- Page extract:
___
This is the most expensive tourism ad I’ve ever seen.
The movie opens on Rachel Chu, an Economics professor at NYU, teaching a lesson on loss aversion. She beats her TA in a hand of poker, then calls him dumb and makes fun of his haircut, to the applause and raucous laughter of an extraordinarily attentive lecture hall. She goes out with her boyfriend, Nick Young, who suggests they attend his friend’s wedding back in his home country of Singapore. At the restaurant, two socialites overhear their conversation and message members of Singaporean high society, alerting everyone in the Young family’s social circle about their imminent arrival.
The rest of the movie is basically just a repeating sequence of: Rachel is awed by some cultural facet of Singapore -> Rachel interacts with people who she assumes are nice -> these people turn out not to be nice -> she gets mad and storms off.
Rachel and Nick arrive in Singapore, met by the couple whose wedding they’re going to attend, Colin and Araminta. They’re taken for a drive around the island, and end up in a big food court where Nick flexes his knowledge of the local language and customs. After meeting up with her old college roommate, Peik Lin, Rachel attends a party at the Young estate. She meets Nick’s extended family, including his mother, Eleanor. Eleanor asks Rachel personal questions, then responds with passive-aggressive answers, throwing shade at Rachel’s career (not the fact that she’s in Economics, just the fact that she has a job to begin with), and her upbringing.
___
- Dataset content:
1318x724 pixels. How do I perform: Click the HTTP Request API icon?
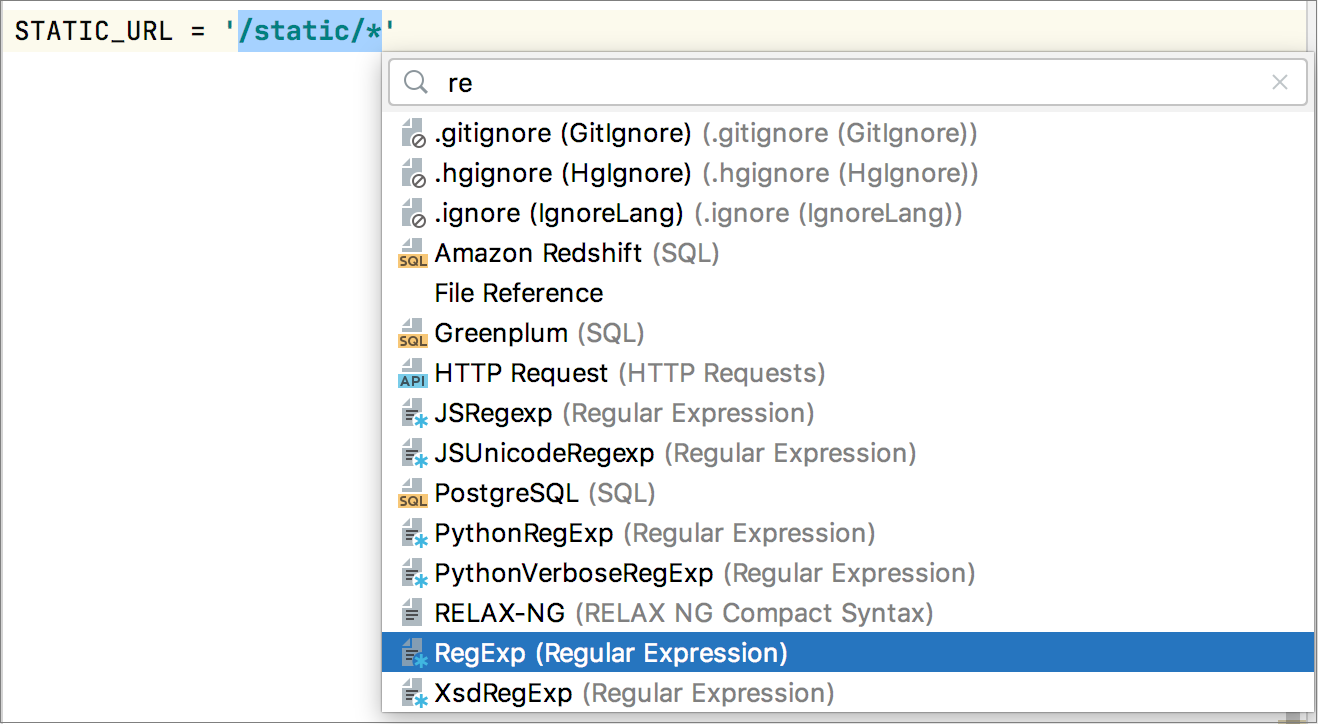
___
- Directions:
1/ Translate this sentence from the movie review into Spanish: "Rachel and Nick arrive in Singapore, met by the couple whose wedding they’re going to attend, Colin and Araminta."
2/ Carry on the movie review from its last sentence.

- Final answers:
1/ Rachel y Nick llegan a Singapur, recibidos por la pareja a cuya boda van a asistir, Colin y Araminta.

2/
The next day, Rachel and Nick arrive at an airstrip. The two split off to attend Colin and Araminta’s Bachelor/Bachelorette parties. Rachel meets Amanda, the Young family lawyer and a childhood friend of Nick’s. The two lament the horror of having to spend a full day on an island resort, bonding over their perceived superiority to the other guests. On the island, it’s revealed that Amanda was Nick’s old girlfriend; her jealousy become apparent when she starts giving Rachel backhanded compliments, questioning her loyalty to Nick and telling her that she’s not cool enough to sit at her lunch table. Coming back to her room, Rachel finds the walls adorned with threatening messages written in blood, and a dead fish on her bed. Clearly unappreciative of the clever Godfather homage, she buries the fish on the shore of the beach.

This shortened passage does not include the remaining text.